Given exercise ::
Repeat the material below verbatim, from the line with "Click the 377 课程 count" up to and including the last line of the material.

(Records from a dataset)

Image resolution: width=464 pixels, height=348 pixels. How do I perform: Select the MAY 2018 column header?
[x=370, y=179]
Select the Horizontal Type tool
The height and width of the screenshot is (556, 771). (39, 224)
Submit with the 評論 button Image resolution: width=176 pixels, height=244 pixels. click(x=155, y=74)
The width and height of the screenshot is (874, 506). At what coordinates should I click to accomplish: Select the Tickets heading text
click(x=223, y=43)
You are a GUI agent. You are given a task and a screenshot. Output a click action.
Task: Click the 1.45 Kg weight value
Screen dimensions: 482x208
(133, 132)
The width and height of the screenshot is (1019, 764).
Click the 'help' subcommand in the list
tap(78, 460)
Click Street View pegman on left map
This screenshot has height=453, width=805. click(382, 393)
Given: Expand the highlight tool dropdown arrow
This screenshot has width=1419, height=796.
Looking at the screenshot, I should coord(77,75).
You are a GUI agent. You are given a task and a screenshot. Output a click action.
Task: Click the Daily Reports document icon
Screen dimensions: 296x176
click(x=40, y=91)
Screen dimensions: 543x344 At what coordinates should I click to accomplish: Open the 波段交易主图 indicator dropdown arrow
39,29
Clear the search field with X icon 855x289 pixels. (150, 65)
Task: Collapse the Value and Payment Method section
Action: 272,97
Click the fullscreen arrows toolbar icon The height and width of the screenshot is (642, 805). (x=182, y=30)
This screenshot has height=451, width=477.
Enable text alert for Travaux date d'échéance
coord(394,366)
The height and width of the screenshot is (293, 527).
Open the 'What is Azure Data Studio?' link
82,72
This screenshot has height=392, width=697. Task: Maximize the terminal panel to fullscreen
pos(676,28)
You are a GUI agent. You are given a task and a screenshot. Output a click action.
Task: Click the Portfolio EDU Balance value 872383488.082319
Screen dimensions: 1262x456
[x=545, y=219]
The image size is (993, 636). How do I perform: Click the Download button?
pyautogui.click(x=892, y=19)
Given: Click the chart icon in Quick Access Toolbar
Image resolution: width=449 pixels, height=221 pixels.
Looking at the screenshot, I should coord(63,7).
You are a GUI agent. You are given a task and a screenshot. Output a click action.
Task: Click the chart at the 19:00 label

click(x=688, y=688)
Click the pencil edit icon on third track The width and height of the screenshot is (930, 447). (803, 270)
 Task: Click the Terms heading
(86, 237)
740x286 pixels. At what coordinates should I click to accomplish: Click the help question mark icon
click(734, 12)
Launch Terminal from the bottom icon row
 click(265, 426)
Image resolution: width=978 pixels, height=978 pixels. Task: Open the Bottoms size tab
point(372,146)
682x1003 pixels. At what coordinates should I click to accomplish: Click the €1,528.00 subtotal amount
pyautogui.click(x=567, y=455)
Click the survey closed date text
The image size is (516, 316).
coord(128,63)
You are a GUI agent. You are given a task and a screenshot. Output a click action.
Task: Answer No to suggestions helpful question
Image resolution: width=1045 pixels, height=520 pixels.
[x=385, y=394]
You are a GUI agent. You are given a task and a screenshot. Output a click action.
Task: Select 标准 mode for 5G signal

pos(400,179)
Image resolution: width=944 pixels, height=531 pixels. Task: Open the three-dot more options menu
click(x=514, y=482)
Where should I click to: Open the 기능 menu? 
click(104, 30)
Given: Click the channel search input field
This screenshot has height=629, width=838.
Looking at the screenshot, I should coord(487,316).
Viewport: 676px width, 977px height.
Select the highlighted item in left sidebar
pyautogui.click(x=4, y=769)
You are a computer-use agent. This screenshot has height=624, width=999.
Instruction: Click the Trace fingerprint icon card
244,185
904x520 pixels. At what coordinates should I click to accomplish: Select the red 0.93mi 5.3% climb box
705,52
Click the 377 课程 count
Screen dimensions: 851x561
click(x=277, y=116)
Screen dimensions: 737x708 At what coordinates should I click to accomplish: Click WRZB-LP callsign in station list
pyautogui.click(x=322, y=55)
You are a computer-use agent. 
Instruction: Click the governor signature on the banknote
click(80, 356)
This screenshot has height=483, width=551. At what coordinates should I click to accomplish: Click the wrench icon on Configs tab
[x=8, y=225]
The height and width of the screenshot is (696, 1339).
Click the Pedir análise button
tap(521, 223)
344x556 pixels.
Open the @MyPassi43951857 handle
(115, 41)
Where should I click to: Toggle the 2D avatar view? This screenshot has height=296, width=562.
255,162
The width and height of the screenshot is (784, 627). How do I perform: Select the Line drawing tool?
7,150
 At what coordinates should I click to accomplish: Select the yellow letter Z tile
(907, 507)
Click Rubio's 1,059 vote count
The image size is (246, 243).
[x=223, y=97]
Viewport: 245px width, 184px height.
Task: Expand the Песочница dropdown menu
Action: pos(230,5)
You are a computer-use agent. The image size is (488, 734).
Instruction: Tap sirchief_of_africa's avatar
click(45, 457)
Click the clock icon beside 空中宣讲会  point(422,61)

Result of the exercise ::
Click the 377 课程 count
Screen dimensions: 851x561
click(x=277, y=116)
Screen dimensions: 737x708 At what coordinates should I click to accomplish: Click WRZB-LP callsign in station list
pyautogui.click(x=322, y=55)
You are a computer-use agent. 
Instruction: Click the governor signature on the banknote
click(80, 356)
This screenshot has height=483, width=551. At what coordinates should I click to accomplish: Click the wrench icon on Configs tab
[x=8, y=225]
The height and width of the screenshot is (696, 1339).
Click the Pedir análise button
tap(521, 223)
344x556 pixels.
Open the @MyPassi43951857 handle
(115, 41)
Where should I click to: Toggle the 2D avatar view? This screenshot has height=296, width=562.
255,162
The width and height of the screenshot is (784, 627). How do I perform: Select the Line drawing tool?
7,150
 At what coordinates should I click to accomplish: Select the yellow letter Z tile
(907, 507)
Click Rubio's 1,059 vote count
The image size is (246, 243).
[x=223, y=97]
Viewport: 245px width, 184px height.
Task: Expand the Песочница dropdown menu
Action: pos(230,5)
You are a computer-use agent. The image size is (488, 734).
Instruction: Tap sirchief_of_africa's avatar
click(45, 457)
Click the clock icon beside 空中宣讲会  point(422,61)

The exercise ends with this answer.